Before copying, find the line below that contains "Click the End Frequency value field"; then return it and all later lines exactly, up to and including the final line, with no pictures.

:: Stored records ::
________
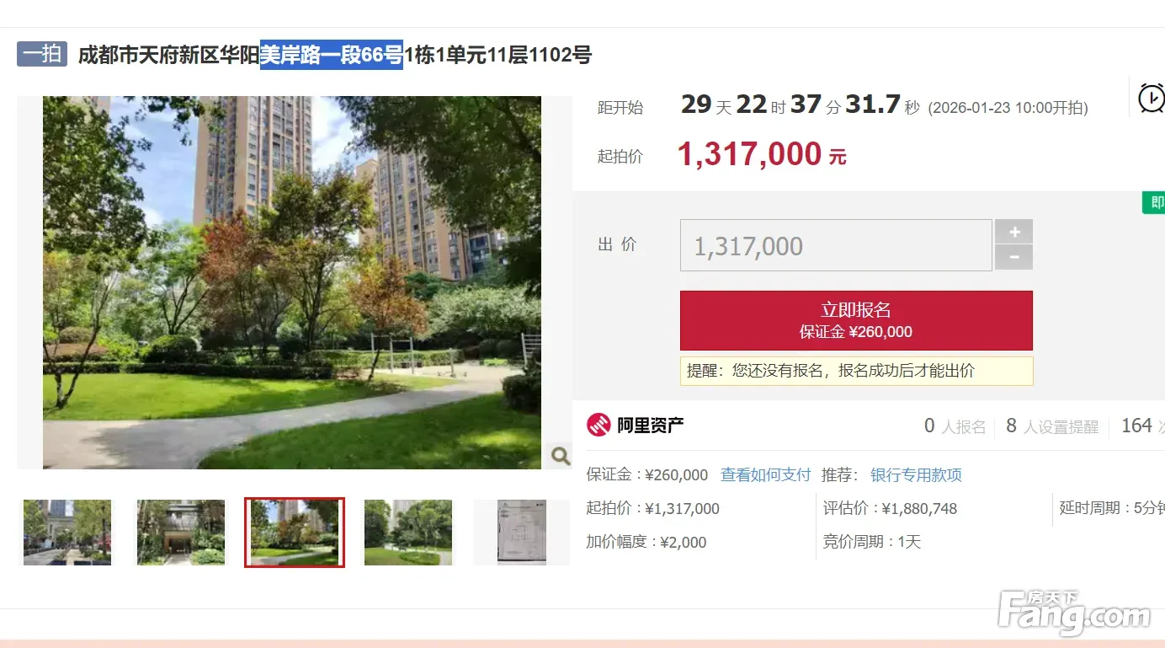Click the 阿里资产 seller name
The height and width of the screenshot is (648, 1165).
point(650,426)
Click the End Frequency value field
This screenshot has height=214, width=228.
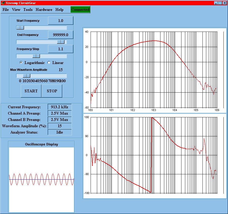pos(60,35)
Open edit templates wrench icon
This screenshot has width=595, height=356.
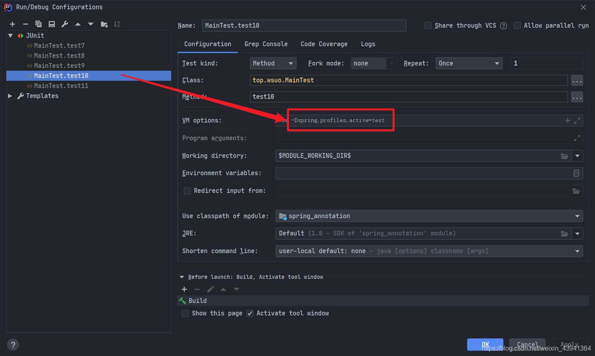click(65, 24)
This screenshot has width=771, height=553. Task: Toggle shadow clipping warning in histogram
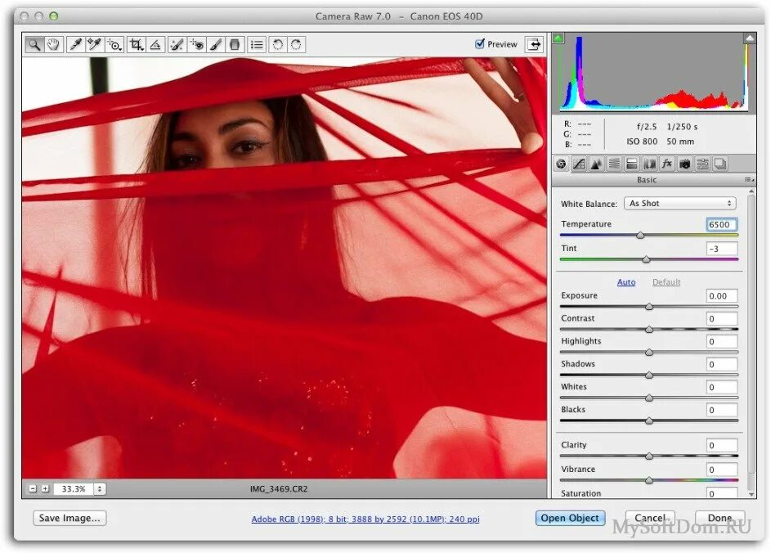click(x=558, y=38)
________
:: RESPONSE AREA ::
Click the End Frequency value field
This screenshot has height=214, width=228.
pos(60,35)
Open edit templates wrench icon
This screenshot has width=595, height=356.
click(65, 24)
This screenshot has width=771, height=553. Task: Toggle shadow clipping warning in histogram
click(x=558, y=38)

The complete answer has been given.